Софи вцепилась в молодого человека.
— Нет-нет! Не ходите! Этот человек вас ненавидит! Он служит вашим врагам!
Когда Франсуа вышел, Лакоссад шепнул мадам Шерминьяк:
— Я не стану сердиться на вас за эти глупые и обидные слова, ибо еще Демокрит писал: «Подобно тому как облака скрывают солнце, страсть помрачает человеческий разум».
Набивая трубку, комиссар Шаллан признался своему подчиненному:
— Эта семейка Парнак начинает здорово действовать мне на нервы: сомнительное самоубийство, непонятное нападение, покушение без всякой видимой причины и в довершение всего — совершенно бредовая попытка отравления. Это уже слишком. Вы не находите?
— Да, вне всякого сомнения, вы правы.
— И больше всего в этой истории раздражает полная бессмысленность всех этих действий.
— Да, комиссар, полная… Разве что нам удастся все же найти логику, которая движет этой, на первый взгляд более чем странной, чередой событий.
— Возможно! Но черт меня побери, если я вижу хоть какую-то связь между настоящим или мнимым самоубийством мсье Дезире и попыткой пылкого воздыхателя отравить Соню Парнак!
— Или тем, кто лишь притворяется воздыхателем. Как говорят в Будапеште, «торговец ядом рисует на вывеске цветы».
— Теперь уже вы обернулись против Лепито, а?

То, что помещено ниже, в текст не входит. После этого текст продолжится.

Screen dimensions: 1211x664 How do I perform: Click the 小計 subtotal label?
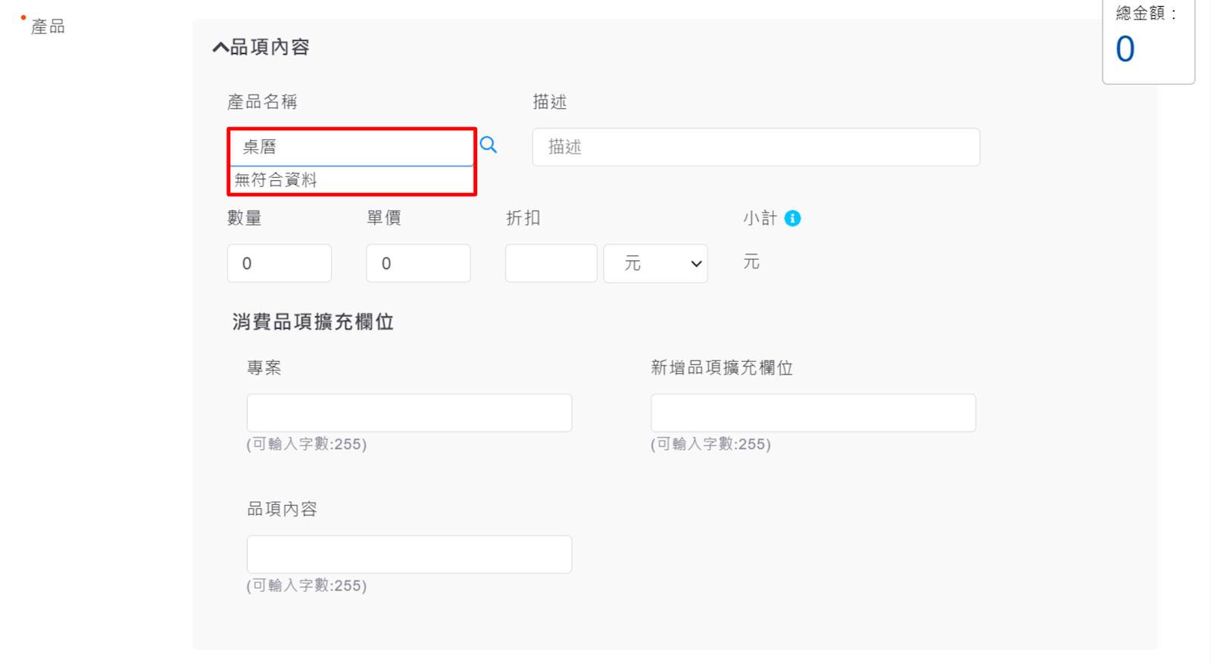click(760, 218)
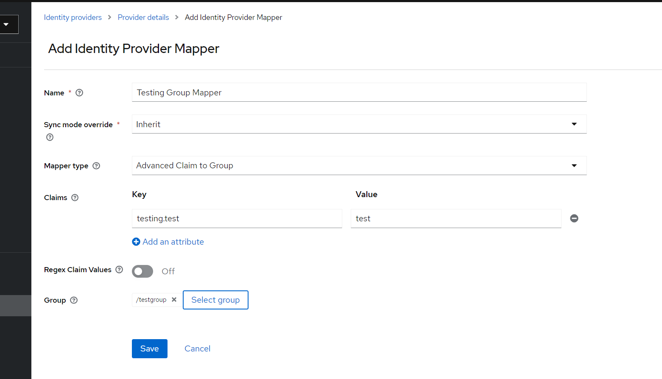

— Сейчас я не вижу другого объяснения.
— Ну-ка выкладывайте, что у вас на уме!
— Предположим, Франсуа Лепито прикидывается порядочным человеком, но на самом деле это не имеющий ни крупицы совести честолюбец. Нужны доказательства? Пожалуйста, кто б иной сумел одновременно тронуть сердце дочери хозяина, очаровать домовладелицу и при этом осаждать еще Соню Парнак?

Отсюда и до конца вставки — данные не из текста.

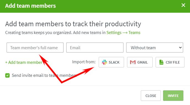
Task: Click the Slack logo icon
Action: click(x=104, y=62)
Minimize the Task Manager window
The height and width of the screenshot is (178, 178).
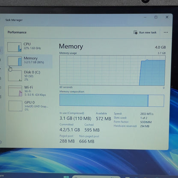pyautogui.click(x=145, y=17)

— А вдруг по каким-то непонятным для нас причинам этот молодой человек просто-напросто неотразим?
— Почему в таком случае он не разуверит вдову Шерминьяк? Почему не скажет правды Мишель Парнак? Зачем увивается за Соней?
— Не исключено, что просто ради забавы. Конечно, это довольно цинично, но такие вещи стары как мир.

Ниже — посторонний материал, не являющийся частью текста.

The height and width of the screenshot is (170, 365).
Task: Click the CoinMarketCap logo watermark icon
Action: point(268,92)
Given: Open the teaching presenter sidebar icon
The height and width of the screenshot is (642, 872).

— Цинизм, доходящий до покушения на жизнь?..
— Так-так, интересный поворот, продолжайте.
— Итак (естественно, это только предположение), наш Лепито, если можно так выразиться, хладнокровный соблазнитель. В таком случае он никогда не теряет голову и никакая страсть не нарушает его расчетов. Оставим в стороне нежные чувства, которые питает к Лепито домовладелица, хотя это наверняка приносит ему кое-какие материальные выгоды… Зато я уверен, что крошка Мишель очень и очень нравится молодому человеку. Она молода, свежа, недурна собой и, скорее всего, получит немалое приданое. Наш Лепито собаку съел в искусстве обольщения, а потому делает вид, будто девушка ему безразлична. И чем больше он изображает равнодушие, тем больше влюбляется Мишель. Она не может допустить, что ею, богатой наследницей, пренебрегает какой-то нищий клерк. Может быть, Лепито ухаживает за мачехой как раз для того, чтобы вызвать ревность у ее падчерицы? Но вообще-то я склонен считать, что наш честолюбец хочет получить все сразу, и немедленно. Ему известно, что мсье Дезире завещал все имущество брату. Он знает и то, что мсье Альбер все оставит жене и дочери. Нетрудно предположить, что после смерти одной из женщин другая станет единственной наследницей состояния Парнаков. Стало быть, задача Лепито проста: сделать так, чтобы в живых осталась одна Мишель, которая его любит и ни о чем не мечтает, кроме как выйти за него замуж. Ну, остальное, как говорится, дело техники. Помните, как все началось? Вначале произошла ссора между мсье Дезире и Лепито, потом, через несколько часов смерть старика. По-видимому, Парнак-старший вывел предприимчивого клерка на чистую воду, и Франсуа вынужден был в целях самозащиты убить «Мсье Старшего». Затем он пытался прикончить Соню, назначив ей свидание в ночном саду, подсунул взрывчатку в машину мсье Альбера. Но тут у него произошли две осечки подряд. В темноте он не заметил, что в тот вечер на Соне был пышный шиньон, значительно смягчивший удар. Не знал он и о том, что нотариус выедет несколько раньше против прежнего. И наконец, Франсуа совершает повторную попытку отправить Соню на тот свет: под видом микстуры он подсовывает несчастной женщине яд. Такова, на мой взгляд, логика событий, если я прав, конечно. Вот так вот, а вы еще сетовали на их бессвязность, господин комиссар. В сущности все это лишь подтверждает замечание Эсхила: «Из нарушения меры произрастает безумие, а жатву приходится пожинать слезами».